§ Excerpted text:
* * * * *
Courses/Computer Science/CPSC 203/CPSC 203 2007Fall L04/CPSC 203 2007Fall L04 Lectures/Lecture 7

From wiki.ucalgary.ca
Jump to: navigation, search

Lecture 7

We do a "visual review" of basic statistics, and how they are best used. Then we relate these statistics to their matching functions in a spreadsheet.


Last Week's Homework

Look up the basic functions and formats for:

  • Statistical Data Summarization: Summation, Mean, Standard Deviation, Mode, Median, Variance.
  • How "If Then" functions work.
  • How "Lookup" works.
  • Can you figure out the function to combine two pieces of text????


The objectives of today's class are:

  • House Keeping
    • Small Change to Thursday's "Design Principles" section.
    • What do you need to know for lab quiz next week (redux)
    • Update on Practice Quizzes and Lab IT
    • Assignment 1 Quick Review:
      • The Assignment
      • The associated spreadsheet will be on BlackBoard tonight.
      • You can use Excel, Open Office Spreadsheet, or Google Spreadsheet & Docs. BUT -- must save the file as .xls format
    • Homework from last Thursday



Lecture Glossary

Know both the meaning of these statistics, and how to access them in a spreadsheet:

  • Mean - the 'centre' of a set of values, aka the 'Average'
    • =AVERAGE(Cell:Cell)
  • Median - the middle value in a set of values
    • =MEDIAN(Cell:Cell)
  • Mode - The most frequently occuring value in a set of values
    • =MODE(Cell:Cell)
  • Standard Deviation - a statistical measurement of the spread of its values on either side of the mean
    • =STDEV(Cell:Cell)
  • Count - a function that counts the amount of data values
    • =COUNT(Cell:Cell)
  • Sum - adds all the numbers in a range of cells
    • =SUM(Cell:Cell)
  • Min -- minimum in a set of values
  • Max -- maximum in a set of values
  • Range -- Max - Min
  • Precision The limits of our measuring instruments. The "box" within which all observations appear equal.
  • Scattergram -- A 2 dimensional display of data points on an X-Y plane.
* * * * *
§ Available data:

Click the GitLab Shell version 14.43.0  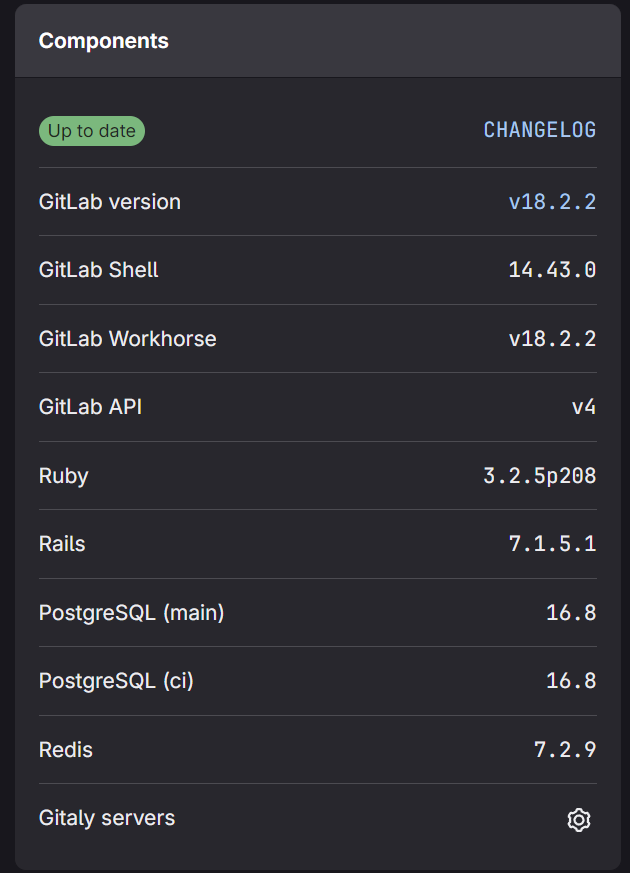point(552,270)
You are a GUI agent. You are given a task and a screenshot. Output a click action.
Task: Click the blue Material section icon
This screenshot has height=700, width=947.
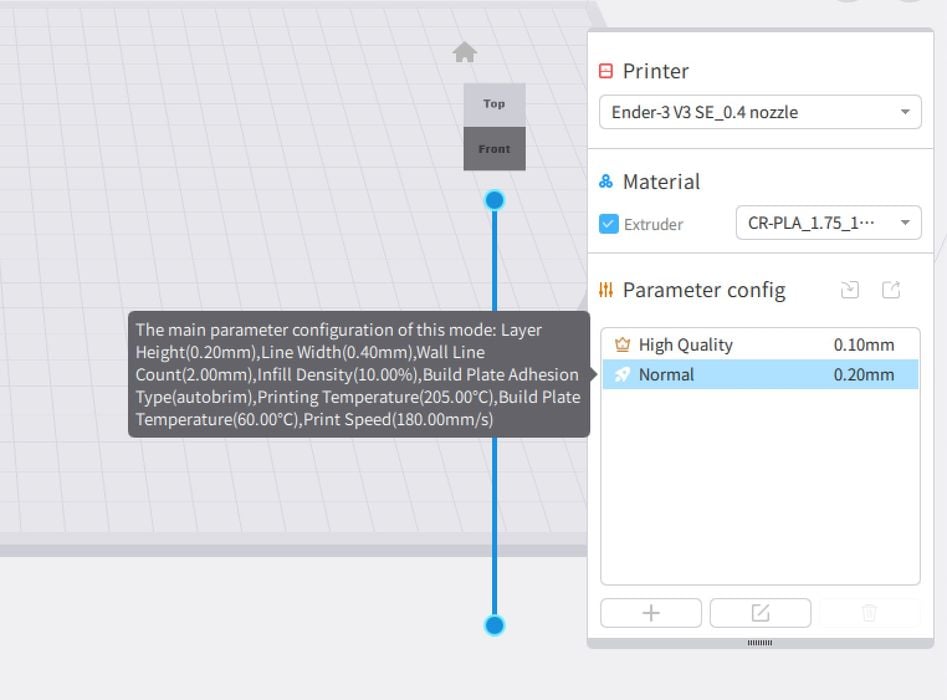tap(605, 182)
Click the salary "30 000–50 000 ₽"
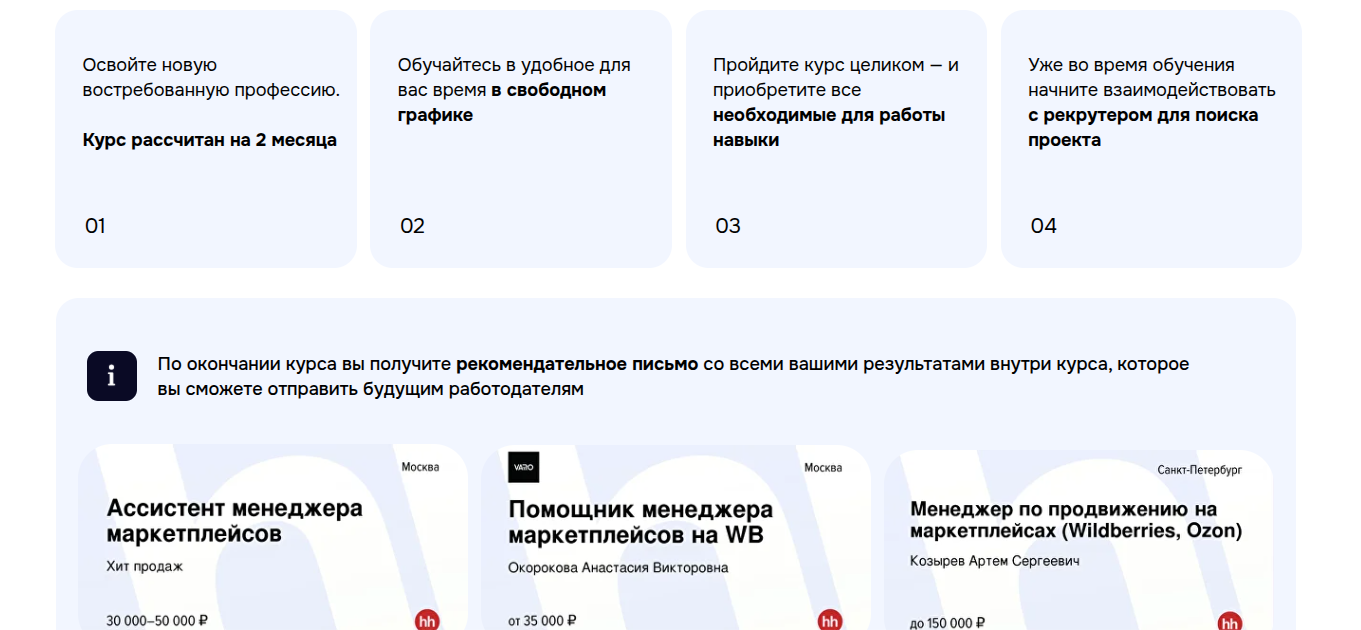 (153, 619)
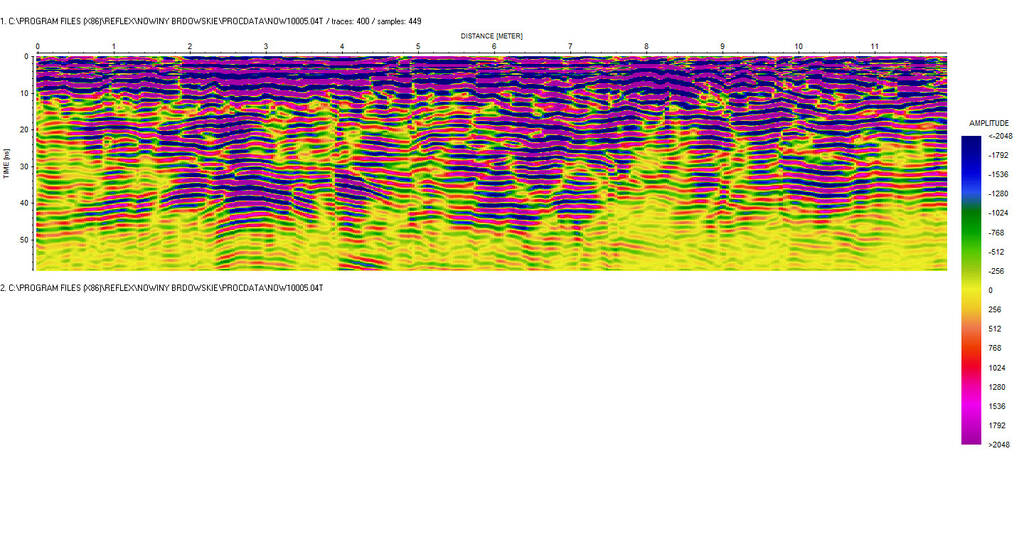
Task: Click the DISTANCE [METER] axis title
Action: coord(491,36)
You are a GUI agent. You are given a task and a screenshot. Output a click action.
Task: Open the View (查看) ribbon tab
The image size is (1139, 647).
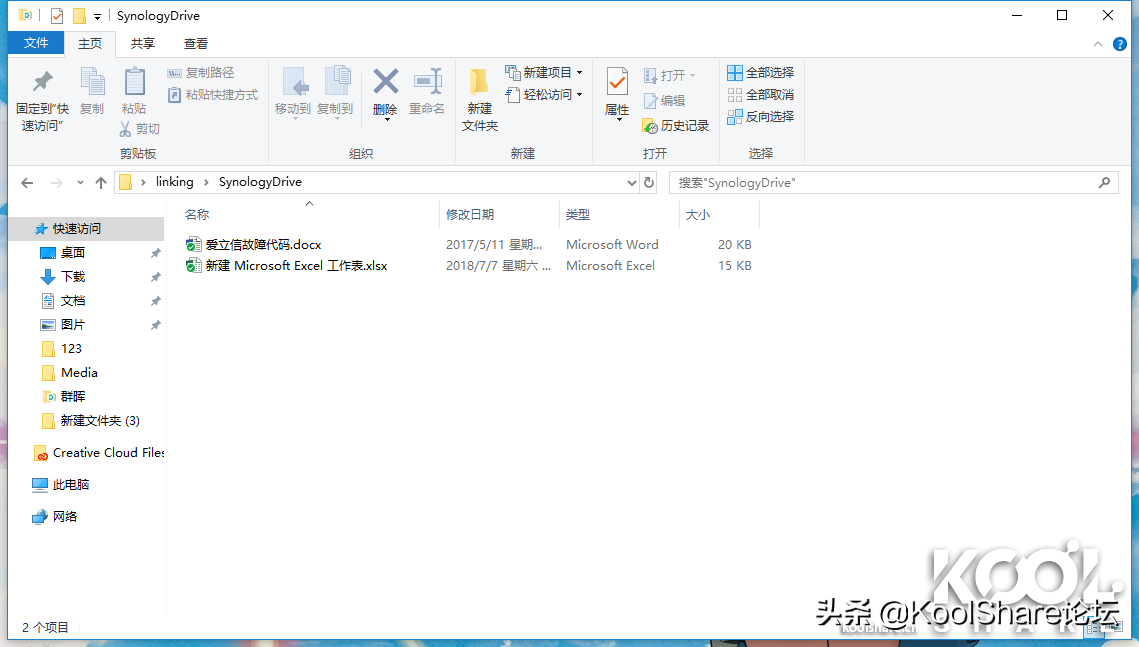pos(196,44)
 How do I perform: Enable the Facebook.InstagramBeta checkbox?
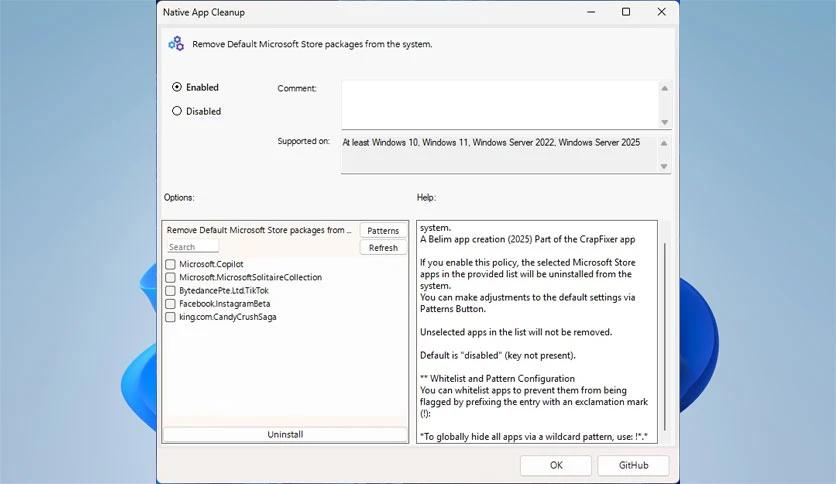171,304
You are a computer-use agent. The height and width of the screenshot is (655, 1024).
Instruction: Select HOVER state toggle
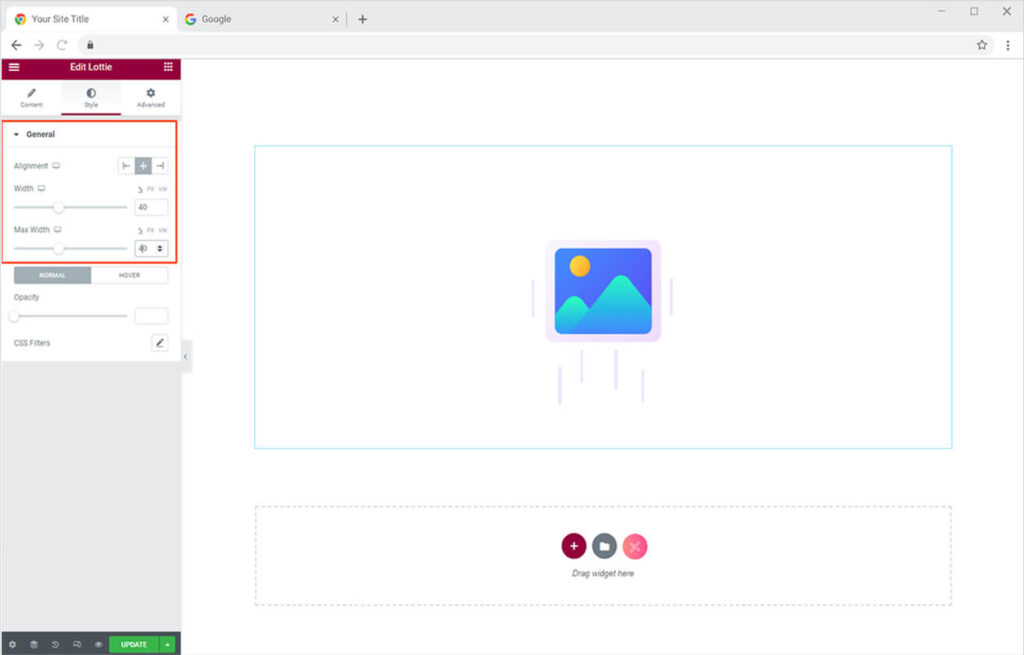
* * * * *
§ Prompt A:
Answer these from the Lecture 7 page:
(i) In what file format must the Assignment 1 file be saved?
(ii) What spreadsheet function does the glossary give for the middle value in a set of values?
(iii) How does the glossary define Range?
§ Prompt B:
Please write out the part of the Lecture 7 page from "Last Week's Homework" up to and including "Mode, Median, Variance.".

§ Written solution A:
(i) .xls format
(ii) =MEDIAN(Cell:Cell)
(iii) Max - Min

§ Written solution B:
Last Week's Homework

Look up the basic functions and formats for:

  • Statistical Data Summarization: Summation, Mean, Standard Deviation, Mode, Median, Variance.